I don't know how to improve this. Can you advice me something to solve that problem?

The expected output:

pow(pow(2-x+3,2)+pow(x-5+7,10),0.5)
M--
  • 25,431
  • 8
  • 61
  • 93
Kalinkin Alexey
  • 175
  • 1
  • 8
  • What is the final expected output? – Wiktor Stribiżew Nov 15 '16 at 09:52
  • 16
    Regex isn't a good choice here, because it doesn't handle nested parentheses well. Really, this is the job for a parser (at least in the general case). – Tim Biegeleisen Nov 15 '16 at 09:56
  • I don't work with parser in R to this day, I think.
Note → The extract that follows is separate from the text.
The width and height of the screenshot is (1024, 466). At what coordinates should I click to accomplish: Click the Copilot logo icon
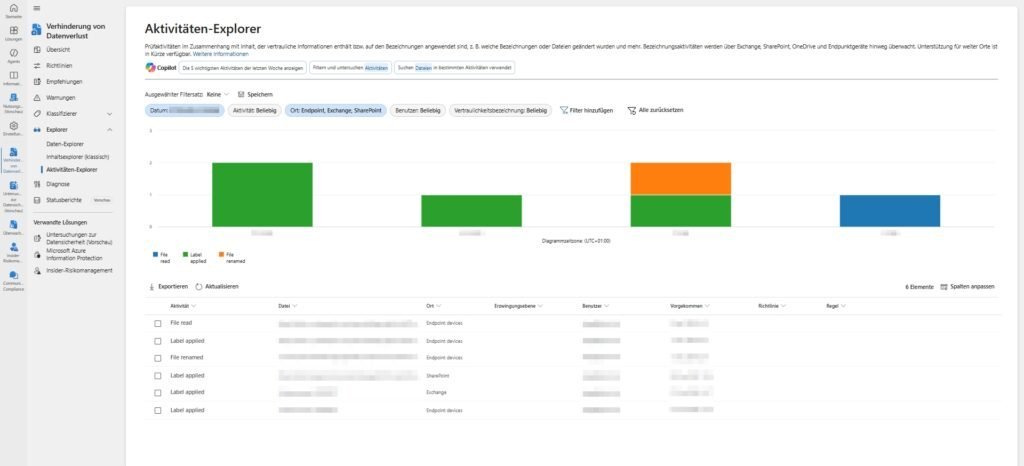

What parser do you recommend? – Kalinkin Alexey Nov 15 '16 at 10:11
  • 3
    @Алексей, Please specify if you need to deal with *any* expressions so that I could precise my answer, or you could select a better answer as accepted if you think they meet your requirements more, or at least let future readers know why this answer is accepted and not another. E.g. should `x^2` be turned to `pow(x, 2)`? Should the `y^x` be handled, too? – Wiktor Stribiżew Nov 15 '16 at 15:08
  • Or do you have a requirement - as I understood it from the start - to only process `^` that have parentheses before it? – Wiktor Stribiżew Nov 15 '16 at 15:16
  • Oh, so many answers! Well, my job is to convert the ^ to pow. And I need to place the chunk of code inside my function. For the first I think about regex, because I don't see any solution(to this time) on R code. But your answer I think is handling all situations that may be occur inside my parsing file. – Kalinkin Alexey Nov 15 '16 at 17:16
  • 2
    "First you have a problem. When you find a regex for it, then you have two problems". – Bradley Thomas Nov 15 '16 at 18:32
  • I think you should not use a regex in this case. Treat my answer only as an educational piece of information that one may need in case specific contexts should be handled. – Wiktor Stribiżew Nov 17 '16 at 13:50

4 Answers4

18

One of the most fantastic things about R is that you can easily manipulate R expressions with R. Here, we recursively traverse your expression and replace all instances of ^ with pow:

f <- function(x) {
  if(is.call(x)) {
    if(identical(x[[1L]], as.name("^"))) x[[1L]] <- as.name("pow")
    if(length(x) > 1L) x[2L:length(x)] <- lapply(x[2L:length(x)], f)
  }
  x
}
f(quote(((2-x+3)^2+(x-5+7)^10)^0.5))

## pow((pow((2 - x + 3), 2) + pow((x - 5 + 7), 10)), 0.5)

This should be more robust than the regex since you are relying on the natural interpretation of the R language rather than on text patterns that may or may not be comprehensive.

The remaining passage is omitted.